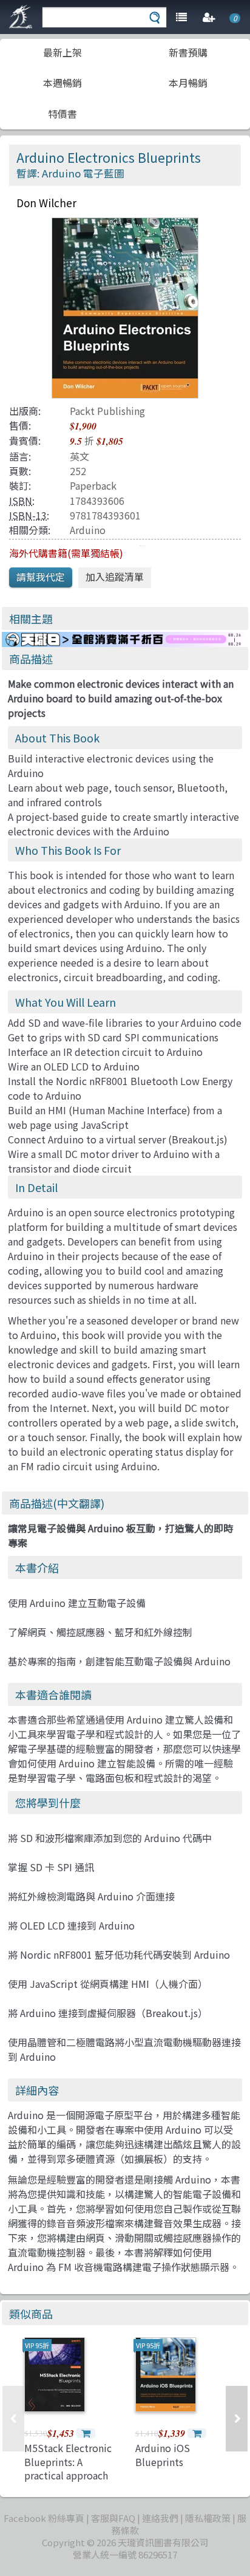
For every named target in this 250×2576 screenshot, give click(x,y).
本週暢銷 (62, 82)
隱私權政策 (208, 2518)
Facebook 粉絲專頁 (44, 2518)
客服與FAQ (113, 2518)
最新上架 (62, 52)
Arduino (88, 529)
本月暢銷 (188, 82)
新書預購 (188, 52)
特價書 (62, 113)
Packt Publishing (107, 410)
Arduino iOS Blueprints (162, 2454)
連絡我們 (160, 2518)
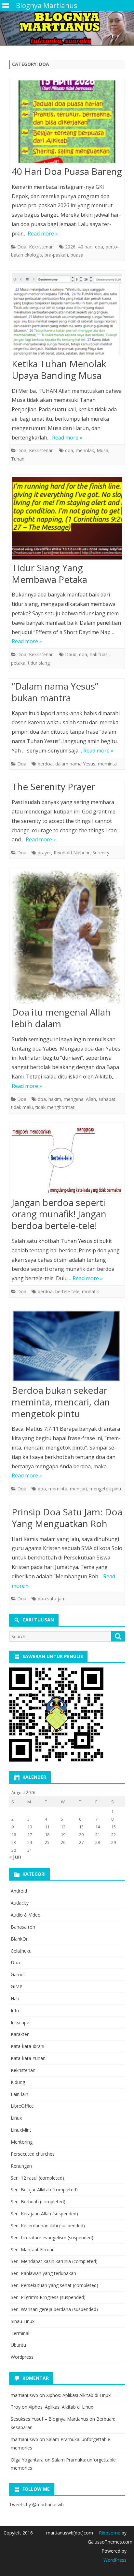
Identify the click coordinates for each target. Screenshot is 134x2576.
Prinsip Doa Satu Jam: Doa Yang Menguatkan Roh (67, 1518)
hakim (54, 1099)
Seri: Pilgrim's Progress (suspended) (48, 2297)
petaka (18, 663)
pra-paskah (56, 255)
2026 (70, 247)
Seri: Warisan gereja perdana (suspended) (54, 2309)
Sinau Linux (22, 2321)
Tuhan (17, 459)
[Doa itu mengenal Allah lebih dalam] (67, 939)
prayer (44, 852)
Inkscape (20, 2022)
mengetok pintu (106, 1489)
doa (99, 247)
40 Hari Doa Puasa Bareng (67, 171)
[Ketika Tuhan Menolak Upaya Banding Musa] (67, 315)
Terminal (20, 2333)
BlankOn (20, 1939)
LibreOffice (22, 2106)
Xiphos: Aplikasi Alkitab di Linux (78, 2395)
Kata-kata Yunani (29, 2058)
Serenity (100, 852)
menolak (85, 450)
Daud (70, 654)
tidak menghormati (55, 1107)
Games (18, 1974)
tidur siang (39, 663)
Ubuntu (18, 2345)
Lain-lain (19, 2094)
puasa (77, 255)
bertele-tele (67, 1291)
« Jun (15, 1856)
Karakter (20, 2034)
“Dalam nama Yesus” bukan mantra (55, 692)
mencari (78, 1489)
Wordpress (22, 2357)
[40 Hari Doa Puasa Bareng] (67, 123)
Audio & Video (26, 1915)
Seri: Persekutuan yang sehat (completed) (54, 2285)
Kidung (18, 2082)
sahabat (107, 1099)
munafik (90, 1291)
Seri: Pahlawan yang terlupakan (43, 2273)
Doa (21, 247)
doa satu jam (52, 1598)
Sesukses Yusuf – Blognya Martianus (49, 2419)
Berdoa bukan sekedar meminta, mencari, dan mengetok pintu (61, 1402)
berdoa (45, 764)
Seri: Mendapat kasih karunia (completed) (54, 2261)
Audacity (20, 1903)
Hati (15, 1998)
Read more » (43, 233)
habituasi (99, 654)
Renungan (21, 2166)
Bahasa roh (23, 1927)
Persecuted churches (33, 2154)
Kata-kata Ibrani (27, 2046)
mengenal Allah (80, 1099)
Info (15, 2010)
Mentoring (22, 2142)
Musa (102, 450)
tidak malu (22, 1107)
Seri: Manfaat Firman (33, 2249)
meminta (107, 764)
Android (19, 1891)
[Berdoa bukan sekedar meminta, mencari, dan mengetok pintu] (67, 1347)
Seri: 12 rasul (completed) (37, 2178)
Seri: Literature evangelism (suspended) (52, 2237)
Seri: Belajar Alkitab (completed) (44, 2189)
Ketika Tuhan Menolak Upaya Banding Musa (59, 369)
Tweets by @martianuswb (36, 2504)
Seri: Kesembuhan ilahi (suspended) (48, 2225)
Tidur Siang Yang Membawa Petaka (49, 573)
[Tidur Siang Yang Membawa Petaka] (67, 519)
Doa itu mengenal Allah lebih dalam (61, 1018)
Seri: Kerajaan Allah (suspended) (44, 2213)
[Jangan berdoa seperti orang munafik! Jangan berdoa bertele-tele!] (67, 1161)
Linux (16, 2118)
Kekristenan (41, 247)
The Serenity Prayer (53, 786)
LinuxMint (21, 2130)
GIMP (16, 1986)
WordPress (115, 2560)
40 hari (85, 247)
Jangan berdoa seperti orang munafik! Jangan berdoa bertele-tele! (59, 1214)
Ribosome (109, 2533)
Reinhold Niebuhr (72, 852)
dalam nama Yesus (75, 764)
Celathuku (21, 1951)
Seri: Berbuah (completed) (38, 2201)
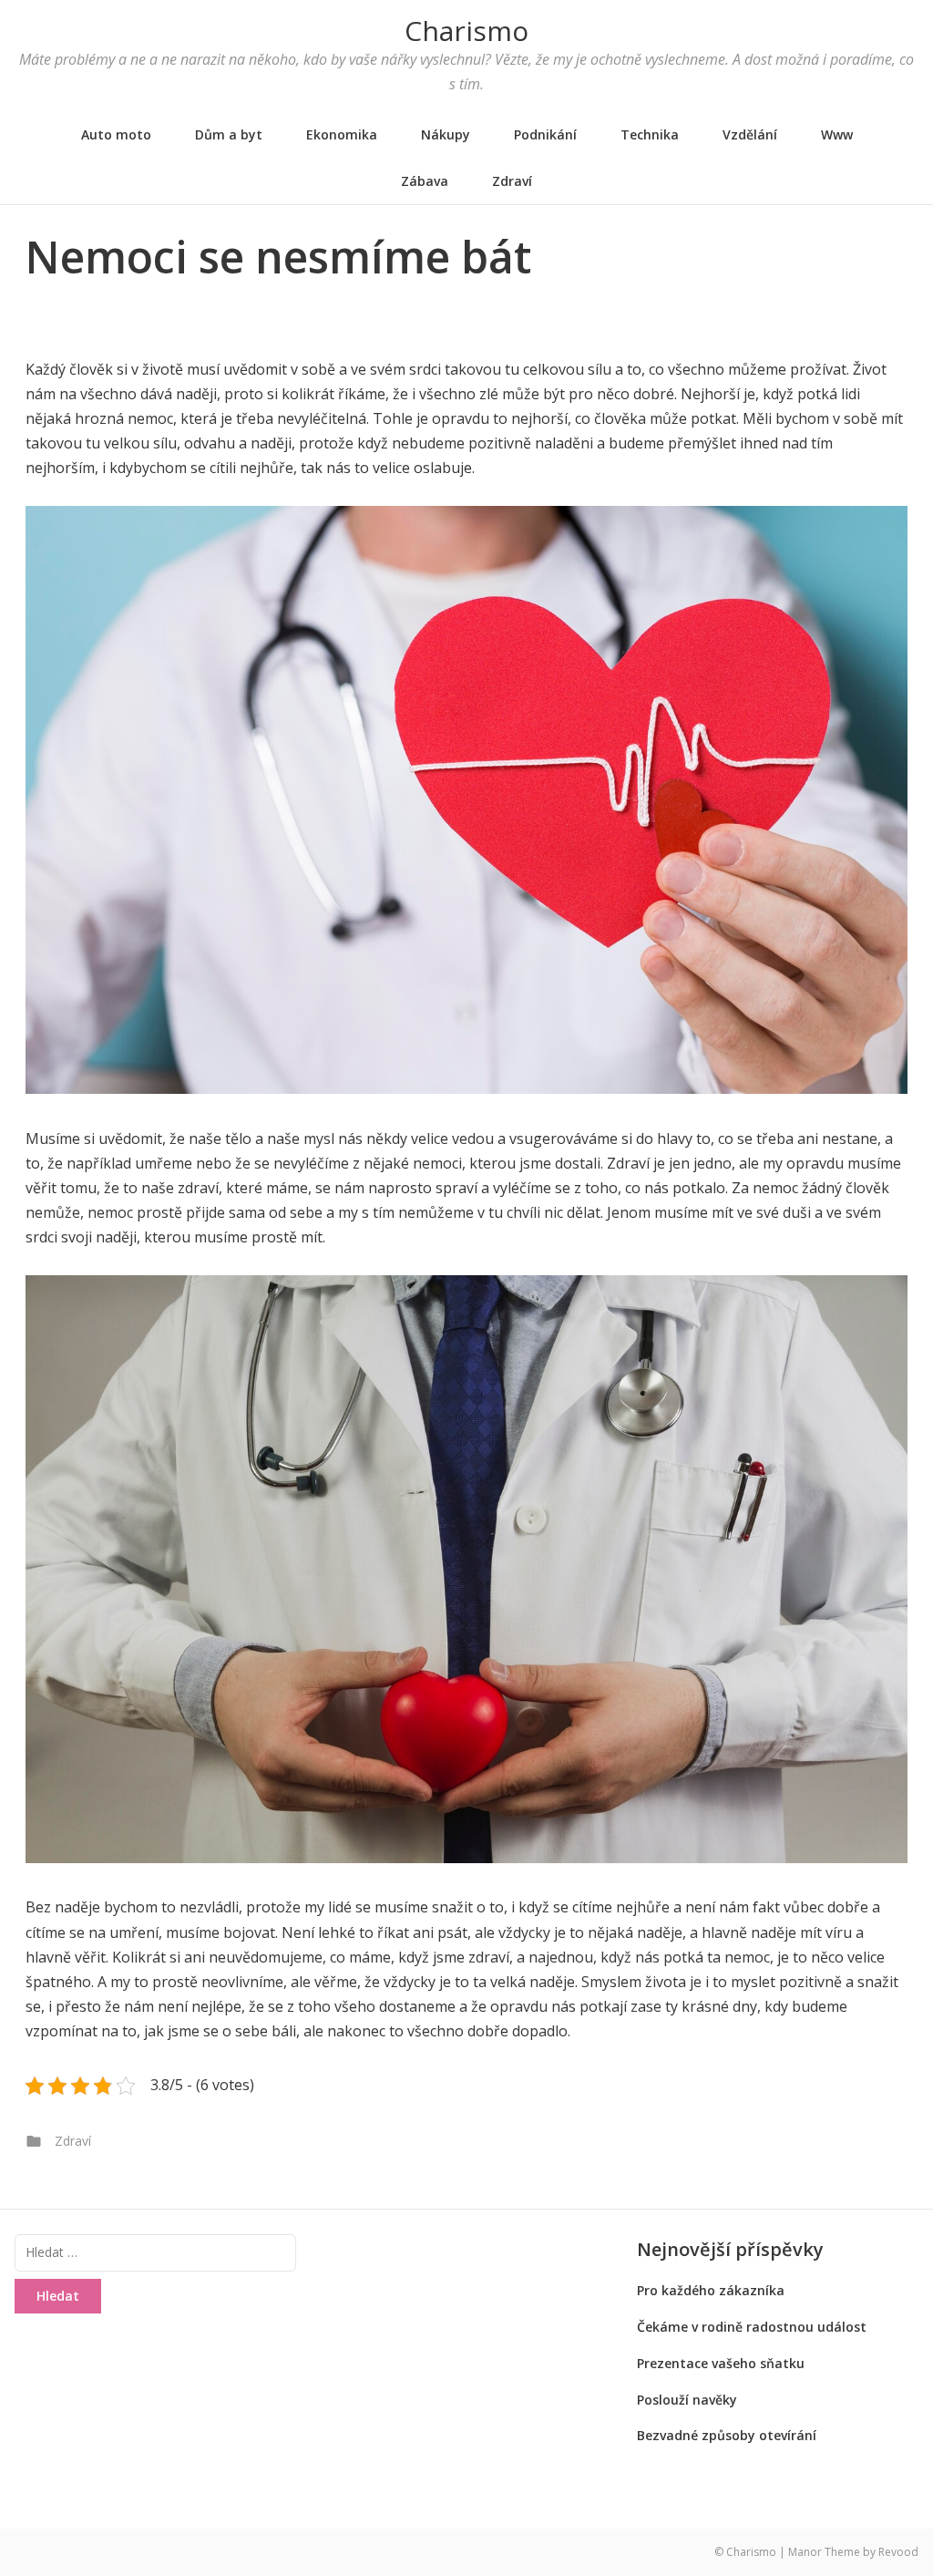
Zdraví (512, 181)
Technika (649, 134)
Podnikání (545, 134)
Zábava (424, 181)
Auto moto (116, 134)
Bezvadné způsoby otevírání (726, 2435)
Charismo (466, 30)
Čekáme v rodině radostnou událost (751, 2326)
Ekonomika (341, 134)
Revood (898, 2552)
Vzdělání (750, 134)
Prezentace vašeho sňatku (721, 2363)
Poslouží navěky (687, 2399)
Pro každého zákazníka (710, 2290)
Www (837, 134)
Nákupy (445, 134)
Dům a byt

********

EXERCISE DETAILS -
When a line in the listing has the word "pintu", return that line.

SOLUTION -
mengetok pintu (106, 1489)
Berdoa bukan sekedar meminta, mencari, dan mengetok pintu (61, 1402)
[Berdoa bukan sekedar meminta, mencari, dan mengetok pintu] (67, 1347)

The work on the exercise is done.